ライトノベルの感想を中心に興味のあることを日々つらつらと書き連ねるブログです。



「賭博師は祈らない (2)」周藤蓮(電撃文庫)

賭博師は祈らない(2) (電撃文庫)
賭博師は祈らない(2) (電撃文庫)

奴隷の少女リーラの救出劇から一週間。賭場を負かし一人の女を守った代償はしかし大きかった。「負けない、勝たない」をモットーにしていたラザルスは賭場に出向くこともできなくなり、帝都を旅立つことを決める。それは、少しずつ心を開き始めたリーラを連れての道楽旅行になるはずだったが……。
「ねえ、ラザルス。私と結婚しましょ?」
道中立ち寄った村でラザルスを待ち受けていたのは、さる事情で窮地にある地主の娘エディスからの突然の求婚だった。一方、リーラは二人のやりとりを覗いてしまい、自分はラザルスにとって不要なのではないかと想い悩み始める。
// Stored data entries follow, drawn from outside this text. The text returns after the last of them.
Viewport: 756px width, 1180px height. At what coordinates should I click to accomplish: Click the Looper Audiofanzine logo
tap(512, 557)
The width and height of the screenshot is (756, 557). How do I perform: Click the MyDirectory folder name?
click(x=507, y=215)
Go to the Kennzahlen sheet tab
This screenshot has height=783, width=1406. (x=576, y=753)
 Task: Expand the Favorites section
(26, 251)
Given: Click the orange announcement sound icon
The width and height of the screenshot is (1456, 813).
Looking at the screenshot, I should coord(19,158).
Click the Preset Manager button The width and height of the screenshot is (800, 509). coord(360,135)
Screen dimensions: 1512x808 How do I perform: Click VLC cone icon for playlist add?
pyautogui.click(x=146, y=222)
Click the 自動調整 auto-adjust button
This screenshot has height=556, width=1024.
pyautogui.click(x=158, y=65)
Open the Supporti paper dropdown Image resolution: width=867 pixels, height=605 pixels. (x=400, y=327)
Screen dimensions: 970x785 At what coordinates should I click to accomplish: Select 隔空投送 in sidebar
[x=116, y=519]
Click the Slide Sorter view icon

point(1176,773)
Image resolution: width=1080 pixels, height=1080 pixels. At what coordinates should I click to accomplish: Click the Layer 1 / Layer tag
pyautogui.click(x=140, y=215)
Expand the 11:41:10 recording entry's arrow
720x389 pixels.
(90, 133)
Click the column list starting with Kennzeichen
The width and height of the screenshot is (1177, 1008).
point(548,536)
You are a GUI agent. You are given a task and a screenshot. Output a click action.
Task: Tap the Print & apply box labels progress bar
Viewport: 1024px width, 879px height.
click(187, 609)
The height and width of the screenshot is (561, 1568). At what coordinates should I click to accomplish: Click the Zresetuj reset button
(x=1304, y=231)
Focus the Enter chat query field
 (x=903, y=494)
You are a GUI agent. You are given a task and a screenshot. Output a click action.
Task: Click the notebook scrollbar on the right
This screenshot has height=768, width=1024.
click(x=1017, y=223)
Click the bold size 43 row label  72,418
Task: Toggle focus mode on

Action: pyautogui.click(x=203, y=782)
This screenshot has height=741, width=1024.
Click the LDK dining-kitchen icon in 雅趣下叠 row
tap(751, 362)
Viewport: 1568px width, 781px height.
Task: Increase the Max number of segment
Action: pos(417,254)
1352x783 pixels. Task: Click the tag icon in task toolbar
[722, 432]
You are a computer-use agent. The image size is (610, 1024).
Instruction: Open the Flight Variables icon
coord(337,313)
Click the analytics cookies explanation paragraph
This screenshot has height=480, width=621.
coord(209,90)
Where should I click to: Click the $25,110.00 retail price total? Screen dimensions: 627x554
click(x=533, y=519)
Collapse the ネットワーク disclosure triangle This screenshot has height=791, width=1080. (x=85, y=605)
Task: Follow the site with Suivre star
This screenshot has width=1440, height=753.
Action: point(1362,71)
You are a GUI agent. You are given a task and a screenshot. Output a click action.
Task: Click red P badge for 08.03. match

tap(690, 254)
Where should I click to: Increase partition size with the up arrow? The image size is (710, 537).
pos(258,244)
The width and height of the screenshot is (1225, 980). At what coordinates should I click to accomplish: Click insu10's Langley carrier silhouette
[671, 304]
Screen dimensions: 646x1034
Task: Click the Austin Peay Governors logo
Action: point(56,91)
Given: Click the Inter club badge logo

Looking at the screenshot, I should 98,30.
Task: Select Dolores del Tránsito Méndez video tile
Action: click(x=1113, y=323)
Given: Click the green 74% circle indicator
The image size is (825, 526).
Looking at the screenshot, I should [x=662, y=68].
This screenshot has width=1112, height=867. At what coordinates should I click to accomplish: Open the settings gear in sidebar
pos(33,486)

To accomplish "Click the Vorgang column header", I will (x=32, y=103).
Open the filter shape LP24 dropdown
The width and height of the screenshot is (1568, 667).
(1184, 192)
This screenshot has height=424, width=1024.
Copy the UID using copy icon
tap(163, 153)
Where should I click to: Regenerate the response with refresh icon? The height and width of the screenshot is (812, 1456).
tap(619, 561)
「奴隷」である彼女が出した結論とは――。
少女たちの想いを受け、やがてラザルスは危険なギャンブルに打って出る。


18世紀末のイギリスを舞台にした歴史系フィクション……だったね、そういえば。ロンドンを離れてしまって、イギリス感がまるでなかったから忘れてた。そんなわけで目的地バースへ行く途中、馬車の事故で立ち寄ることになった農村での一幕。
元々決着がお金を賭けた真剣な化かし合いなところに、馬車での二人旅になったことと、舞台の農村の土と藁の匂いから、ちょっとだけ『狼と香辛料』に似た空気があった。まあ、キャラクターとその役割は全然違うのだけど。
今回は何と言ってもヒロイン・リーラの描写の濃さ。1巻では性奴隷というインパクトのある立場とは裏腹に存在感が希薄だった彼女。それが今回、ラザルスの枷になっていることへの申し訳なさ、感じられない自分の必要性など、様々な不安が彼女の中で渦巻いている心理描写がしっかりとされているのが、健気で切なくてとても良かった。庇護欲をそそる系ヒロインはこうでないと。
そしてヒロインのキャラが立てばヒーローが引き立つ。
リーラが自分で答えを出すのをじっと待ち、出した答えの無茶に応えるラザルスの男気は格好良い以外に形容しようがない。最近あまり見かけないけど、こういう泥臭く格好良いタイプの主人公はやっぱり良いな。
そんな二人が覚悟を決めた賭博シーンは、リーラの思いがけない思い切りの良さとラザルスへの信頼、ラザルスの賭博師としての矜持と男としての覚悟、色々なものが混ざり合って文句なしの盛り上がりだった。
次から同行者が増えて賑やかになりそう。ところでいいキャラいい性格してたメイドのフィリーさんは残念ながらついてこないよね?